Ensure you are fully prepared for every type of dispute. Here are the most common types of business disputes and their solutions…
Business and warfare often go hand-in-hand. The reason why many people use terminology such as “strategy,” “ruthlessness” and “great leaders,” as each can be applied to war.
Unfortunately, if you are running a small or large venture, the chances are high that you will encounter some form of argument during your company’s lifetime. To ensure you are fully prepared for every eventuality, here are the most common types of business disputes and their solutions.
Monetary Arguments with Business Partners
While business partners might have launched a venture as best friends, the relationship could potentially take a turn for the worst once a company is up and running.
Commonly, one partner tends to take charge of the operations, while another manages the financial aspect of the business. However, it is possible the financial partner might choose to embezzle funds, which the operations partner might not be aware of.
For example, they could switch a personal account to a business account or inflate their expenses. It is vital all business partners develop clear ownership rules before launching their venture so that each partner can keep track of the business and its finances.
Other ways to prevent money disputes include:
- Agreeing on partner salaries for the time and effort they put in
- Ensuring both partners approve of all expenses
- Citing profit distribution in an operating agreement
Unfortunately, not every professional you hire might be as honest, knowledgeable or as experienced as you expected. The counsel they provide could later prove to be irrelevant, incorrect, or unsubstantiated, and this poor advice could lead to a significant loss.

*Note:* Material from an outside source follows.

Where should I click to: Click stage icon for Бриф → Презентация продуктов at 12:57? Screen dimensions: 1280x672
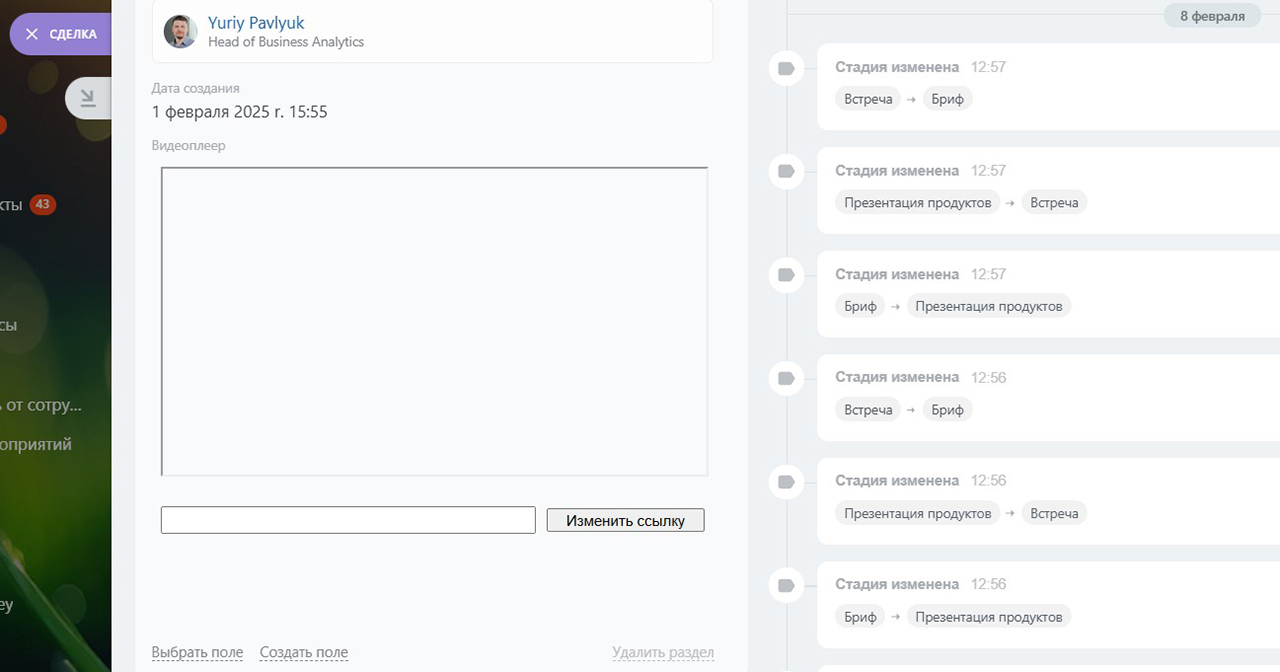point(786,275)

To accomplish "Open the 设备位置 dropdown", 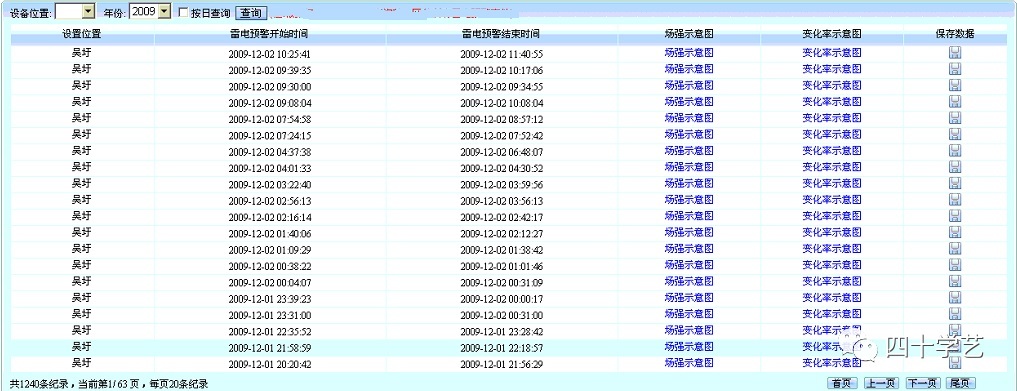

However, it is possible to make a claim against a professional advisor, such as a lawyer, architect or accountant. It’s also important to note you will still have a professional negligence case even if you did not have a contractual agreement in place, if they provided you with professional advice. You can visit Minton Morrill in Leeds for more information.
If a business is formed thanks to the partners’ intellectual property, it is crucial to take precautions to prevent an idea from being deemed the company’s property. Before officially starting the venture, develop a clear contract that states the intellectual property is owned by an individual and is only licensed to the business.
If a business dispute arises, the individual will have the option to revoke the license, which should be outlined in the agreement. It is an effective way to protect yourself, as well as your patents and ideas.
Business is not for the faint-hearted. If you want to succeed, you need to be prepared to fight your corner when necessary. Even if you are launching a company with your best friend, you must develop clear rules from the outset so that you will be protected should the business relationship take a turn for the worst.
Always legally protect your ideas, create explicit contracts, and aim to make an informed decision before hiring a professional advisor, which can each prevent disputes from emerging in the future.